Entries shown ▸
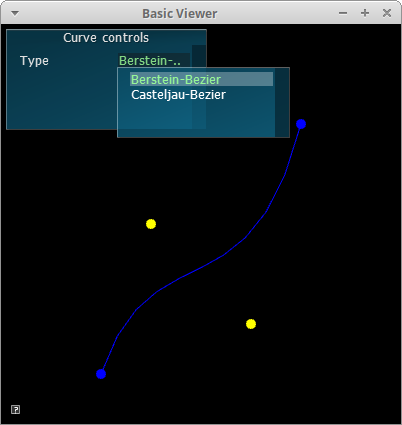402x425 pixels.
Task: Click the left yellow control point
Action: pos(151,224)
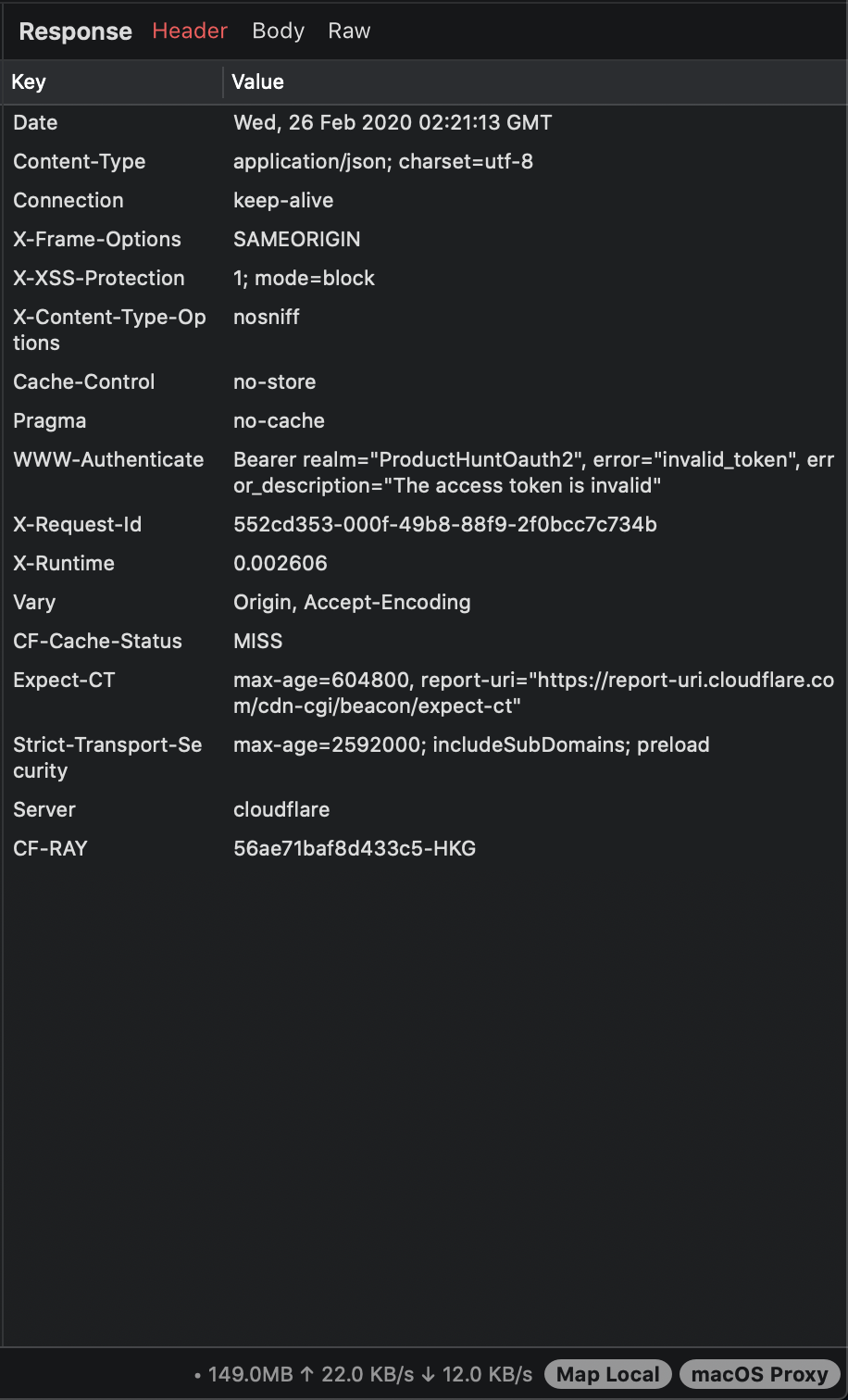The image size is (848, 1400).
Task: Click the X-Request-Id value
Action: (x=445, y=524)
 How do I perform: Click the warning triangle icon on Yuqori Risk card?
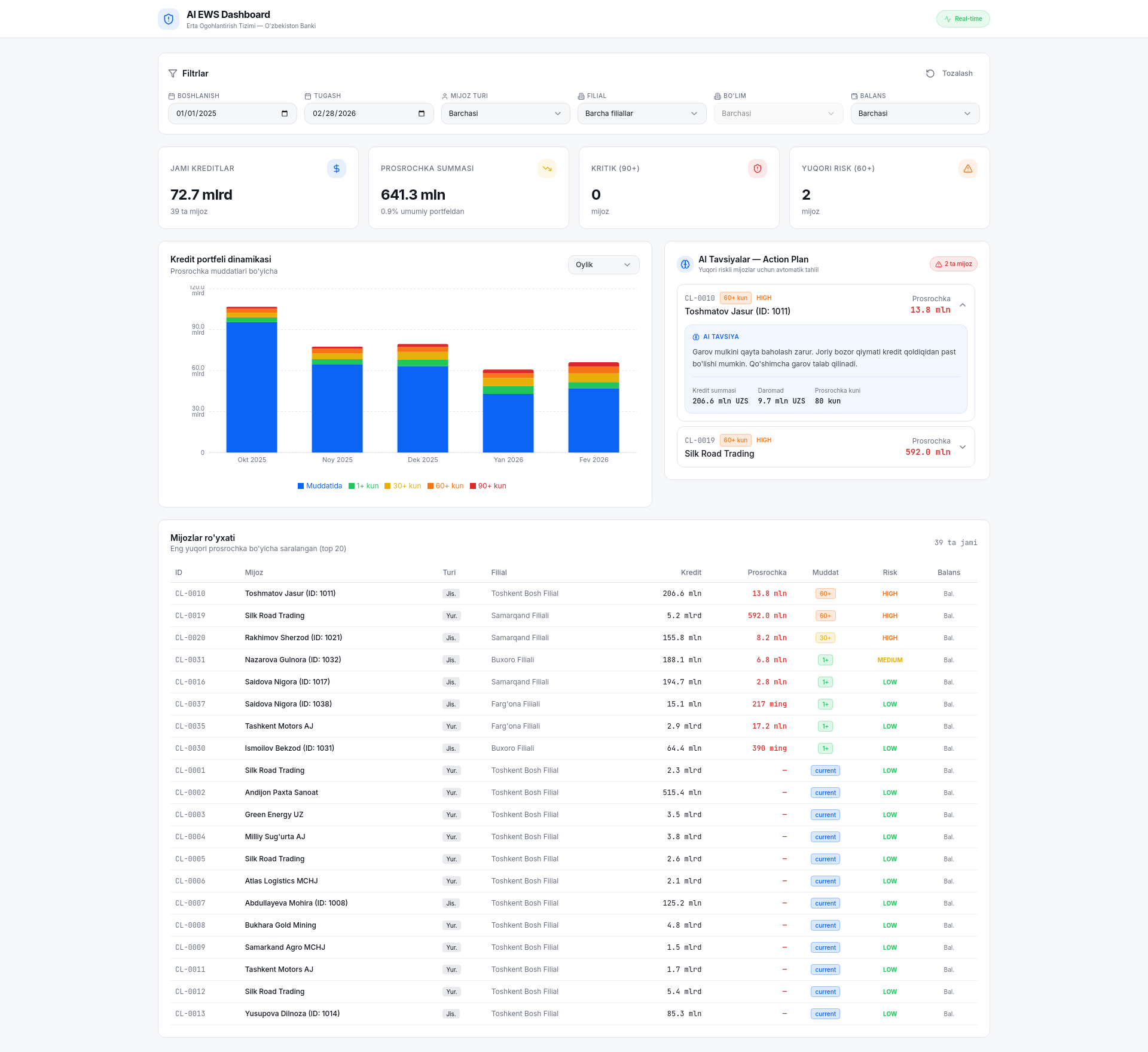click(x=968, y=169)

What this task involves ▸
Please write out the lines above, beginning at the line with "How do I perform: Click" and ending at the last line of the records, exactly as they appear and without pictures.

Expected answer ▸
 How do I perform: Click the warning triangle icon on Yuqori Risk card?
click(x=968, y=169)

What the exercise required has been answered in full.